Viewing this chain gave us a pretty good idea that something strange was going on. The crawler was bounced through a couple short links from Bitly and Google, landed on a random AWS page, was tagged with a tracking code from whos.amung.us and made its way eventually through some registered domains down to the final Dropbox landing. As an analyst, a few things stuck out here as important:

  • Several providers and redirection sequences made it clear that the actor wanted to obfuscate their traffic to make it difficult to follow
  • Two unique domains showed up outside of the 3rd-party services and shared the same netblock allocation
  • Tracking pixels were used as a way to potentially track victims or keep tabs on the campaign

Unfortunately, by the time we reached this particular crawl, some of the infrastructure had been taken down or disabled. However, the RiskIQ web crawler saved a copy of each of the results as it crawled the links. Taking a look at the Amazon page content and DOM changes gave us some additional context into the first set of redirections.

It’s clear to see here that the actors were abusing the jQuery name in order to redirect the crawler to a PHP script they controlled on their server. Inspecting that page a bit more revealed a significant amount of obfuscated Javascript.

At this point in my analysis, I would normally need to decode the Javascript of the actors in order to figure out what happened. Fortunately, I could again leverage the DOM changes and cause chain captured by RiskIQ in order to figure out what was going on inside the page at the time of the crawl. In this case, whos.amung.us was loaded via Javascript and was further redirected to the secondary registered domain by setting the location variable. Following the crawl to the final destination leads us to the JSE payload that would install the malicious Chrome Extension.
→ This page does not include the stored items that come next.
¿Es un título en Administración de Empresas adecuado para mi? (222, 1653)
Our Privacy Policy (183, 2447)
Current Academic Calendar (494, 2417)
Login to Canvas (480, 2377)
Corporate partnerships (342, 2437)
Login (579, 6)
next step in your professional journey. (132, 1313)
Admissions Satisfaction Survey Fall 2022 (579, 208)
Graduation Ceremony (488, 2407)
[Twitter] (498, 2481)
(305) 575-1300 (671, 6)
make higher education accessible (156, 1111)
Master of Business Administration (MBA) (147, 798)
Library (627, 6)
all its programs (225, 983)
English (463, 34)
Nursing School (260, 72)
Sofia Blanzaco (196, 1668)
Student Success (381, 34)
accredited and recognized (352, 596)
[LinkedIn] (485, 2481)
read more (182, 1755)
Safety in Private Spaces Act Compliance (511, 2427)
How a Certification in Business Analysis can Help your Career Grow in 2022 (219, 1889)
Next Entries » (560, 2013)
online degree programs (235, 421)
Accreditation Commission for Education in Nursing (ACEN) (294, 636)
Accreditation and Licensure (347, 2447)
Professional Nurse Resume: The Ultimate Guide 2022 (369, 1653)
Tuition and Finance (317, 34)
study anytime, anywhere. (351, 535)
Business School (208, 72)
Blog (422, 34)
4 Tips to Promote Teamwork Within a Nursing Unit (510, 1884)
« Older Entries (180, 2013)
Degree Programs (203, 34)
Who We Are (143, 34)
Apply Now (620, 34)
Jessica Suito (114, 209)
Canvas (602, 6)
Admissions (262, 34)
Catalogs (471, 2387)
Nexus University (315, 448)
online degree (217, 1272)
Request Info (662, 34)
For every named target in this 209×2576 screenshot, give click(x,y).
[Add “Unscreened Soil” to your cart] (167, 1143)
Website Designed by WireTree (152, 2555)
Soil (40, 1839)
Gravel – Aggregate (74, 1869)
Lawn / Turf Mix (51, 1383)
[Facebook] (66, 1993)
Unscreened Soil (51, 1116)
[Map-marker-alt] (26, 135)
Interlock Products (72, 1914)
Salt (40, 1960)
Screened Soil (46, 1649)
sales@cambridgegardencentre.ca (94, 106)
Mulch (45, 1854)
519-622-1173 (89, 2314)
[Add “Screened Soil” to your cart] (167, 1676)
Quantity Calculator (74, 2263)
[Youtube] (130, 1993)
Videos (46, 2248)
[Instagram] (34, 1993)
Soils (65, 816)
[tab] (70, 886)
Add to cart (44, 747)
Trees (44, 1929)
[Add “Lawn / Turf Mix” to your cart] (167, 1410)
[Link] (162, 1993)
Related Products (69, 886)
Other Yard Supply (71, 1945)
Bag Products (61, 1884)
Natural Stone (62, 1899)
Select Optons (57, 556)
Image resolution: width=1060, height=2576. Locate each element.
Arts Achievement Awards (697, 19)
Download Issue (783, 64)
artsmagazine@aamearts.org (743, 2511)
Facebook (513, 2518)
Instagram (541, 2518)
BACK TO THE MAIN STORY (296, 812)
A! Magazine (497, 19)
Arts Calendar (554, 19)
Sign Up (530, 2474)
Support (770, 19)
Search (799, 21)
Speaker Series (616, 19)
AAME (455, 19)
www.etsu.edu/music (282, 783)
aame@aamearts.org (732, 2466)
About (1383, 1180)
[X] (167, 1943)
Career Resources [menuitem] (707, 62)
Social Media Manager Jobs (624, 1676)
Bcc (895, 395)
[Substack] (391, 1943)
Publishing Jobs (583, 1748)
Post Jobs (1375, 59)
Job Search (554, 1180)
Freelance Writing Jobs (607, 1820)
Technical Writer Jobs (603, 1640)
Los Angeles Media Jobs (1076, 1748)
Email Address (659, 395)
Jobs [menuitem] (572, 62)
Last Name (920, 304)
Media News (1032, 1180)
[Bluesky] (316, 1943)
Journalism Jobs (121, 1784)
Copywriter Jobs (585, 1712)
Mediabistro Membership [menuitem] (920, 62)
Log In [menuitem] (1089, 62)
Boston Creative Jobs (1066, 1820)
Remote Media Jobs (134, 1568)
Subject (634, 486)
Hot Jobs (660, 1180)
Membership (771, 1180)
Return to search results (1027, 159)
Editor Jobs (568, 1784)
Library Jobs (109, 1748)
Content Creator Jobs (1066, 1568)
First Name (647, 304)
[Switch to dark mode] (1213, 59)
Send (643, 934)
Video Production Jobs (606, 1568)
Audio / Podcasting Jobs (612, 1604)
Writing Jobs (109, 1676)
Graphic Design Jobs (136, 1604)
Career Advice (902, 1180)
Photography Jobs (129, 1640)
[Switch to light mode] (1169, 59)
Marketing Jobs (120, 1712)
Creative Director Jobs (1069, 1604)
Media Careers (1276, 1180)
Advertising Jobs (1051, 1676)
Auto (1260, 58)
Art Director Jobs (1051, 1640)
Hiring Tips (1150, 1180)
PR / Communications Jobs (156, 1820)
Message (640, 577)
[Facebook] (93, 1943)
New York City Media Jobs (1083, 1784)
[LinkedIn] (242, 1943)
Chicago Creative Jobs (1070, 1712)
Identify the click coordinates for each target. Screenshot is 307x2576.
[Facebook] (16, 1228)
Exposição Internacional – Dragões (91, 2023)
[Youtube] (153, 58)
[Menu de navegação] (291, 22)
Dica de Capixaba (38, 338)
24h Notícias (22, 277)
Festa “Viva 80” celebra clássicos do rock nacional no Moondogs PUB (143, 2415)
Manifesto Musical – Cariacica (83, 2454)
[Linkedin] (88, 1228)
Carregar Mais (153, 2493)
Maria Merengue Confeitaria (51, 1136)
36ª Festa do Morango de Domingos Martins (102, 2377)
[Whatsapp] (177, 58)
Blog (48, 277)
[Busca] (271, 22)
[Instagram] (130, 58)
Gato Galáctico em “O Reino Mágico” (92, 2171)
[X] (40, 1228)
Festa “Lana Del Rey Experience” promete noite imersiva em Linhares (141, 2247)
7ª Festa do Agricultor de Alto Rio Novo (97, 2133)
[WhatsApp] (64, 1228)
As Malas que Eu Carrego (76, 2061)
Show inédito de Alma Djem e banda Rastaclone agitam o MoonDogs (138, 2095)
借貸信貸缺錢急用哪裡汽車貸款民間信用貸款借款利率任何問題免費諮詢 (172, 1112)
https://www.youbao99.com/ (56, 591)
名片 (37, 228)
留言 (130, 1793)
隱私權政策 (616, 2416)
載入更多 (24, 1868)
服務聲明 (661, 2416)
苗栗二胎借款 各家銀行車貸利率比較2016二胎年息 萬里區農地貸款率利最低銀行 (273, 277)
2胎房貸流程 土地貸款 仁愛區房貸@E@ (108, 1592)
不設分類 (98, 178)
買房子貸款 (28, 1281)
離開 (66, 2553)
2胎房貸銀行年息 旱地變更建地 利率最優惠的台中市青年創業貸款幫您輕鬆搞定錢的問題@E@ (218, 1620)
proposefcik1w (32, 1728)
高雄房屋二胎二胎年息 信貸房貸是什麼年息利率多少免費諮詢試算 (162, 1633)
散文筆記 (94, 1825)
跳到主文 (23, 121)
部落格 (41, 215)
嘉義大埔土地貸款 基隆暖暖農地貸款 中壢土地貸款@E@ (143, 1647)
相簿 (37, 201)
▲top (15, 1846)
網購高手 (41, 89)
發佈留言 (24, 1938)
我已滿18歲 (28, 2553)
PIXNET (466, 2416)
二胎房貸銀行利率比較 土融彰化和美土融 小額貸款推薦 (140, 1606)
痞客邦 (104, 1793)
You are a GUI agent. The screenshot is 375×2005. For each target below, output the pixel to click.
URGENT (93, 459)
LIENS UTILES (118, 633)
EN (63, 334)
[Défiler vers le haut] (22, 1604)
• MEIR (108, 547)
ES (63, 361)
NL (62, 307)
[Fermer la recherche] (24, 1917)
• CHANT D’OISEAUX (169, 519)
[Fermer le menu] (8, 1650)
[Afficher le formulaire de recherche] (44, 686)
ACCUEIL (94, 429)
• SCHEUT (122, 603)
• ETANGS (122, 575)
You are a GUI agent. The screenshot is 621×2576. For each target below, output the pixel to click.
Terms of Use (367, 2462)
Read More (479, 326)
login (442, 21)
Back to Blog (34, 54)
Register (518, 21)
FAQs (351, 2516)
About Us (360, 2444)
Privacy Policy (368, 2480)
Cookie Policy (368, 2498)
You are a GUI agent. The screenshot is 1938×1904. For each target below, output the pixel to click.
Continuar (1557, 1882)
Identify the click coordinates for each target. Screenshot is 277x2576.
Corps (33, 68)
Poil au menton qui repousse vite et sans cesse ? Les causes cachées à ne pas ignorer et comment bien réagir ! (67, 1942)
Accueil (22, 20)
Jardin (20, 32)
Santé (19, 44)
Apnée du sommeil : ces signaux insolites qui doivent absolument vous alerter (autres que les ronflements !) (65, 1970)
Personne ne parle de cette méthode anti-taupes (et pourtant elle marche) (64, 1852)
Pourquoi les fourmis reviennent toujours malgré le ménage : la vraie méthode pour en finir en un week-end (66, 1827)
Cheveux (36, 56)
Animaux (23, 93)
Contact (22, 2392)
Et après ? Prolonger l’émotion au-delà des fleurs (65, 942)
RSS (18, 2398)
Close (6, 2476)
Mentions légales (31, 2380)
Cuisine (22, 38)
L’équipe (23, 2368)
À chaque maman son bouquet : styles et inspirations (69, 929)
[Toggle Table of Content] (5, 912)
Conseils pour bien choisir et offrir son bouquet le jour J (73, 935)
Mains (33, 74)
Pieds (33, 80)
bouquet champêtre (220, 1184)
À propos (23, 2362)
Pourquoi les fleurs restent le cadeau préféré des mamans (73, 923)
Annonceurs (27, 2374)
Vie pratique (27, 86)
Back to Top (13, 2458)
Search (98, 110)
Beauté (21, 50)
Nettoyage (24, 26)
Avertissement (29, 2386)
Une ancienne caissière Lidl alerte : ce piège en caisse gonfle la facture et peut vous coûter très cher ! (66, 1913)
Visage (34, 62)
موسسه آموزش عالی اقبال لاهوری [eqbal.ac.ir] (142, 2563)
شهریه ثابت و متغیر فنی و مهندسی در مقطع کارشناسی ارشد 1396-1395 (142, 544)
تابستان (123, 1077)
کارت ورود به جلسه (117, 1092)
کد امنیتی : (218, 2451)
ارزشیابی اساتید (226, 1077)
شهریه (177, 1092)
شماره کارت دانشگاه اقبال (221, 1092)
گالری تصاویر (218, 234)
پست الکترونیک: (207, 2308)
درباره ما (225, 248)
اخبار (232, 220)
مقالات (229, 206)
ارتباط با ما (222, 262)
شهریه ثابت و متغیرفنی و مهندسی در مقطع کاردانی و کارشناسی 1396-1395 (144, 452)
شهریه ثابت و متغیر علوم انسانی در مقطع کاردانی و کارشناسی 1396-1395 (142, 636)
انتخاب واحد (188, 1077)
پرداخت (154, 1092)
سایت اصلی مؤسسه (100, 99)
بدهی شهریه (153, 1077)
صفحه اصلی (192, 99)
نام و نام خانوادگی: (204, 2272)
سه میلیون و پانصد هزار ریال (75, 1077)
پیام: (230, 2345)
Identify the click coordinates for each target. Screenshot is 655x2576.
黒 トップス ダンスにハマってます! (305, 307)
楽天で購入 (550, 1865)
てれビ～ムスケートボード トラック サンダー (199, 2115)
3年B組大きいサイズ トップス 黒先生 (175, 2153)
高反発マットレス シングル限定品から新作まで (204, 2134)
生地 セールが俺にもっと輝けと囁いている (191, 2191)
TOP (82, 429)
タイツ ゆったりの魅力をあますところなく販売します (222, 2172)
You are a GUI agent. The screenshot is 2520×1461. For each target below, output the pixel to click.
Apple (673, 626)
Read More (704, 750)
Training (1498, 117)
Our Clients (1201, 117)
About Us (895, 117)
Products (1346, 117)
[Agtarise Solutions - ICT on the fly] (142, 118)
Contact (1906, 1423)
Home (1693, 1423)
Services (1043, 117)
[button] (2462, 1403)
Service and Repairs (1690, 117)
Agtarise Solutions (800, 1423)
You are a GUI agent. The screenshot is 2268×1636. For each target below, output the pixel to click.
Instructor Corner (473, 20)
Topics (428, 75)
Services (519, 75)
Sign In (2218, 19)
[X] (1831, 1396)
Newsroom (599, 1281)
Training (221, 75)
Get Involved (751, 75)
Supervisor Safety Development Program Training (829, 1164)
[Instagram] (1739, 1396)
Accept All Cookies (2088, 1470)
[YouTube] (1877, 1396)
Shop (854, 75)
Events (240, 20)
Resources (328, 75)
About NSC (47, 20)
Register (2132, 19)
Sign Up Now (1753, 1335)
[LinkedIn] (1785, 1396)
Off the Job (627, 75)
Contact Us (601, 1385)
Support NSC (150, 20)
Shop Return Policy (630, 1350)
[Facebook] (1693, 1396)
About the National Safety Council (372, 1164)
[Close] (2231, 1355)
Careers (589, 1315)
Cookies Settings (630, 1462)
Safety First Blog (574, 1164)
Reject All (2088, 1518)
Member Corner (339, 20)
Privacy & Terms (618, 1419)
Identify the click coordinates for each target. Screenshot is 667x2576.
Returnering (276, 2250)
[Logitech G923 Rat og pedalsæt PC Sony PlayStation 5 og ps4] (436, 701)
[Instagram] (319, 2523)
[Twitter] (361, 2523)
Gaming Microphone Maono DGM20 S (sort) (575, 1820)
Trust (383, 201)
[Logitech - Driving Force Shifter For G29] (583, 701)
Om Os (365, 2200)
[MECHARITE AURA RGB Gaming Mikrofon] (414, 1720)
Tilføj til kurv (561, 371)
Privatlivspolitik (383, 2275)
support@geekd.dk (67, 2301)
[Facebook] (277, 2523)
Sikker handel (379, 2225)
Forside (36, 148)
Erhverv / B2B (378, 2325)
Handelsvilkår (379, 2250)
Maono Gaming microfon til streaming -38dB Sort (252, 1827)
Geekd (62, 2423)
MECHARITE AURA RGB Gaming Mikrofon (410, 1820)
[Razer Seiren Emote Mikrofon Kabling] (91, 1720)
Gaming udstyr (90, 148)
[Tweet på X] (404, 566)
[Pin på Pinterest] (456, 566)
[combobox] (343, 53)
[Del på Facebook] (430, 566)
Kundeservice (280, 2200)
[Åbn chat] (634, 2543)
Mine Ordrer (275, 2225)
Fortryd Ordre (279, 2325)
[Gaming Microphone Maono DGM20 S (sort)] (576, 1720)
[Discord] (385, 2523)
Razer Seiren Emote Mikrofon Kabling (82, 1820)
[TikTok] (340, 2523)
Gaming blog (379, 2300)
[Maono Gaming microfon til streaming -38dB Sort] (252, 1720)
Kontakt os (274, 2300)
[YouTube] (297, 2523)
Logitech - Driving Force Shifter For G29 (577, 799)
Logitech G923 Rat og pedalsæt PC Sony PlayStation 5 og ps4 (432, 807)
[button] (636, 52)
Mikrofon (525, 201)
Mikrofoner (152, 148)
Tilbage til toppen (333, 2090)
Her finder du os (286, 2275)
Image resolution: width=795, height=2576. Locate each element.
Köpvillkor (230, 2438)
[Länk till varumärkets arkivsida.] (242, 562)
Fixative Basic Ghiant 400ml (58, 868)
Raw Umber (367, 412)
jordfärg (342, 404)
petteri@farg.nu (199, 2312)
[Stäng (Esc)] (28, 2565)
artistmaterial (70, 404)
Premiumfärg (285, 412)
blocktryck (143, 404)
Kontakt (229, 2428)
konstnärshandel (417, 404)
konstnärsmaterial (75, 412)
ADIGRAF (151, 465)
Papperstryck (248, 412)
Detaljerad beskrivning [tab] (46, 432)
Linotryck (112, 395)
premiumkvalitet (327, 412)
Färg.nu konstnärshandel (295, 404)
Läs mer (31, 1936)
Investigating in PassiveTotal

Using the crawl data from RiskIQ, we were able to start with an unknown blacklist event and build out a larger picture of the attack. In total, we were able to collect two domains, two IP addresses and a tracking code. Using PassiveTotal, we decided to investigate the actor infrastructure further to see if there was anything else worth blocking.

notswart.xyz

Querying for the first domain didn't reveal much in the order of passive DNS, but both WHOIS and host pairs showed promising leads.

Performing a reverse WHOIS search on the hotmail address proved to be instant gold. Not only did we get several more domains, but we had already flagged them in the platform as BePush from previous analysis.

Knowing that these actors used a lot of redirects in the crawl we viewed, it made sense to note the two domains (kosmantinablog[.]xyz, pkxjxfbidhfi[.]net from host pairs as suspect. Diving into their results didn't yield any additional details, but did show connections to the whos.amung.us ID of "kardasdas" which we had obsered in our crawl.

Starting with just one of the two domains, we were able to collect 12 additional domains, an email address used for registration, a pixel tracker connection, an SSL certificate associated with the IP and the use of CDN services like Amazon and Cloudflare.

kortanerof.xyz

Much like the first domain, this one also appeared to show little DNS resolutions and the same WHOIS record, but contained a lot more host pairs. In fact, it contained over 500 different pairs.

Looking at the times and sources, it was clear that this infrastructure was active up until at least May 14 and continued to use Amazon as a primary traffic source for redirection.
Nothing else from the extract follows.